*Given task*
Count the lines below that contain the string "icon", treating uppercase and lowercase as different, and reply with that number alone.

*Exercise materials*
+ + + +

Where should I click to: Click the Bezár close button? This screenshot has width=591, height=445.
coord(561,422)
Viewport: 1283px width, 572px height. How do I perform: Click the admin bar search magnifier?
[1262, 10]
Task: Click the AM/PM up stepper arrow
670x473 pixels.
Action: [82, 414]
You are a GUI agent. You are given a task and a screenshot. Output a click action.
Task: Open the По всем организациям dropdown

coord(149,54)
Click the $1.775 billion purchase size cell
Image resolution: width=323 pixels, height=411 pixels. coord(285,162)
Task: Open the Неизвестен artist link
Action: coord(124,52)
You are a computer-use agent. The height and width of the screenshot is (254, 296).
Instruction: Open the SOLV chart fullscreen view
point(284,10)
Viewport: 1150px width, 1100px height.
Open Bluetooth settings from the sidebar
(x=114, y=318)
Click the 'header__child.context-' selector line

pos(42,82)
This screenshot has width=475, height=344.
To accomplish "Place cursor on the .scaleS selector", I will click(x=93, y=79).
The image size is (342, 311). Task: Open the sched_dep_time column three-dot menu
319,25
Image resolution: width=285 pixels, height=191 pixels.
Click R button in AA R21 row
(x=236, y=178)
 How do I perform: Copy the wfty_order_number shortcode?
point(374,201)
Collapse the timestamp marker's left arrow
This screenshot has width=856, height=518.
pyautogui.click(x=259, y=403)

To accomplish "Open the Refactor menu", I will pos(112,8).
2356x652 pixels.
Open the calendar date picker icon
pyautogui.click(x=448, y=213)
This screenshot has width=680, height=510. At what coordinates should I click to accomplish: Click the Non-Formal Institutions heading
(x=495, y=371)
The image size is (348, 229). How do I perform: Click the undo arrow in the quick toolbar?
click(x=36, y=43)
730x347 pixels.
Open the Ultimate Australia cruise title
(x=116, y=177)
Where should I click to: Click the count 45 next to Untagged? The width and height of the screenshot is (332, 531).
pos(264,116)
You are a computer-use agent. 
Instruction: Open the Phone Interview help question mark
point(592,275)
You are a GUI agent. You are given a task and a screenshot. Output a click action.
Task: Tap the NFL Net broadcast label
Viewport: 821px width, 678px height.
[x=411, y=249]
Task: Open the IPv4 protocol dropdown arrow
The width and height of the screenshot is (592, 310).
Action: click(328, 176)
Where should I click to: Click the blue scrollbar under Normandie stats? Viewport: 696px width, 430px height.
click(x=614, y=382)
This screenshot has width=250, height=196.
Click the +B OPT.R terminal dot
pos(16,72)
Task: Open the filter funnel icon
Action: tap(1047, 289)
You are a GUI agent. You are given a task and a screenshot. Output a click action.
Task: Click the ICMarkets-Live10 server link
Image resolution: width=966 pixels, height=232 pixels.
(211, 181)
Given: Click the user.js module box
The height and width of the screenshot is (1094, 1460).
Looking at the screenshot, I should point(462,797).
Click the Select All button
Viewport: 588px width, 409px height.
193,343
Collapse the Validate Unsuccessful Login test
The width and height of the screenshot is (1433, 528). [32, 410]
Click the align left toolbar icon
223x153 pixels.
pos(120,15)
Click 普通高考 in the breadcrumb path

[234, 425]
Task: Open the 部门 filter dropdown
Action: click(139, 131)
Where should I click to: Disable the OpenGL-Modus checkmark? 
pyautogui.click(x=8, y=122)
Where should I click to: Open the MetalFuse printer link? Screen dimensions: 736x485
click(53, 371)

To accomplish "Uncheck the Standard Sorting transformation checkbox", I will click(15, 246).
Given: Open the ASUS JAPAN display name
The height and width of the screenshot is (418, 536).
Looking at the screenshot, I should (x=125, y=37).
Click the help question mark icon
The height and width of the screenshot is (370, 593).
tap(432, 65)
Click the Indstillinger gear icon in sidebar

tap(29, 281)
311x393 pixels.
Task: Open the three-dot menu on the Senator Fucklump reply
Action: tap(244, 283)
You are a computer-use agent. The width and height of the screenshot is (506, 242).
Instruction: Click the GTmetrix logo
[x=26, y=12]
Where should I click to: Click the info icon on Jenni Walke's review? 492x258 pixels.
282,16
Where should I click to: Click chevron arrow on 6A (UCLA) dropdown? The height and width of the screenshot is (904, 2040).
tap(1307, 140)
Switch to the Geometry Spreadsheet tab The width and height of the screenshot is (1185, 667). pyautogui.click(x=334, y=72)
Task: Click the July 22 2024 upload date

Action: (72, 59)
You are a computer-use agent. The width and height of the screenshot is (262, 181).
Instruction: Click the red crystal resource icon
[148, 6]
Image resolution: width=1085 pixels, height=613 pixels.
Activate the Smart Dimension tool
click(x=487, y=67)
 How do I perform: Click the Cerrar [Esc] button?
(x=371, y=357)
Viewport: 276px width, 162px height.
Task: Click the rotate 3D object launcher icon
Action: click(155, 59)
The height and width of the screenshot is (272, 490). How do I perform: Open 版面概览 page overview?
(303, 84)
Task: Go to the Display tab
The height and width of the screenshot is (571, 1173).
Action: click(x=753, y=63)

+ + + +

*Solution to the exercise*
8